When your environment changes (even slightly), your brain updates its sense of context. It effectively marks the end of one “event” and the beginning of another, so the intention you had in the previous space doesn’t always carry over.
It hasn’t disappeared, it’s just no longer in the same context.
Understanding this can be surprisingly relieving. What feels like forgetfulness is often just the brain doing its job, organising experience into manageable pieces.
Memory isn’t fixed – it’s reconstructed
Another important idea from Dr Ranganath’s work is that memory isn’t static.
When you recall something, you’re not simply replaying a stored recording. You’re reconstructing it.
That reconstruction is influenced by:
- your current perspective
- your emotional state
- what you’ve learned since
- and what feels relevant now
This means memories can shift over time.
Sometimes they soften or become clearer. Sometimes they take on new meaning.

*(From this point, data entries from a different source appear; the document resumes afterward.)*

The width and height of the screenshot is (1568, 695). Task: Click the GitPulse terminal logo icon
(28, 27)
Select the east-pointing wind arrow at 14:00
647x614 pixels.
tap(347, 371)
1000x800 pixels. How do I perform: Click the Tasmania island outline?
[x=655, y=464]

This isn’t inaccuracy in a negative sense, it’s flexibility. It allows your past experiences to remain connected to your present life, rather than frozen in time.

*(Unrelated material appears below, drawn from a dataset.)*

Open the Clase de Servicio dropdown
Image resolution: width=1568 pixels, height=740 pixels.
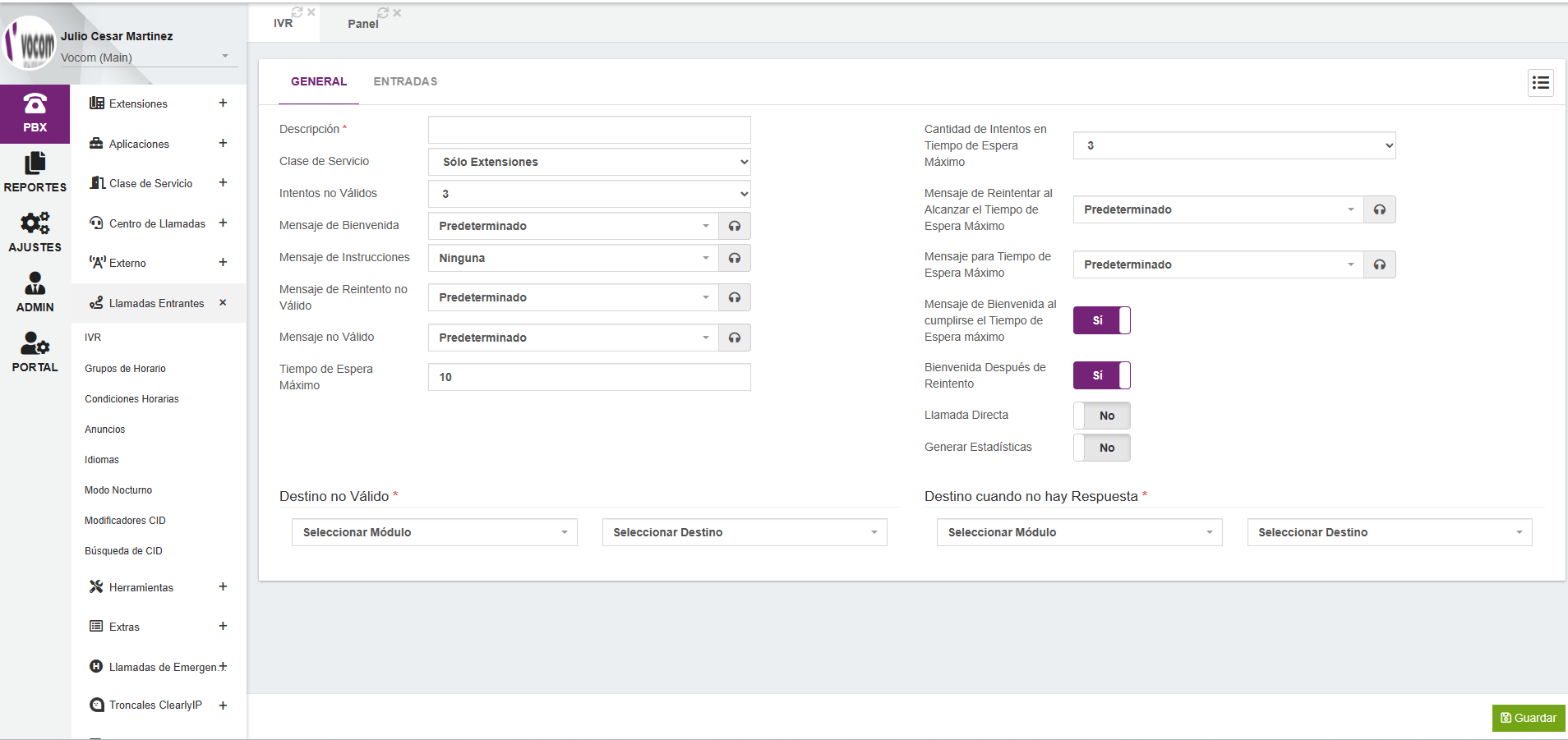pyautogui.click(x=589, y=162)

Why we remember certain periods more vividly
You might also notice that certain phases of your life feel easier to recall than others.
For many people, memories from adolescence and early adulthood stand out. Songs, films, friendships, experiences – they tend to feel more vivid and more emotionally charged.
This is known as the “reminiscence bump”. During this period, your identity is forming. You’re experiencing things for the first time, making decisions that shape who you are, and attaching meaning to those experiences. So it makes sense that your brain gives those memories more weight.
They’re not just events, they’re part of how you understand yourself.
Maybe forgetting isn’t the problem
When we expect memory to be consistent and complete, it’s easy to interpret forgetting as something going wrong.
But when we understand memory as selective, contextual, and shaped by meaning, it begins to look different.
Forgetting becomes part of the process, a way of making space and prioritising what matters.
It doesn’t mean your memory is failing, it just means your brain is working within its design.
A different way of looking at memory
So perhaps the question shifts slightly.
Instead of asking:
“Why can’t I remember everything?”
We might ask:
“What is my brain choosing to hold onto, and why?”
That question invites curiosity rather than criticism, because memory isn’t just about the past, it’s about how we organise our experience of the world, and the more we understand that, the less we may need to question whether it’s working, and the more we can begin to notice how it already is.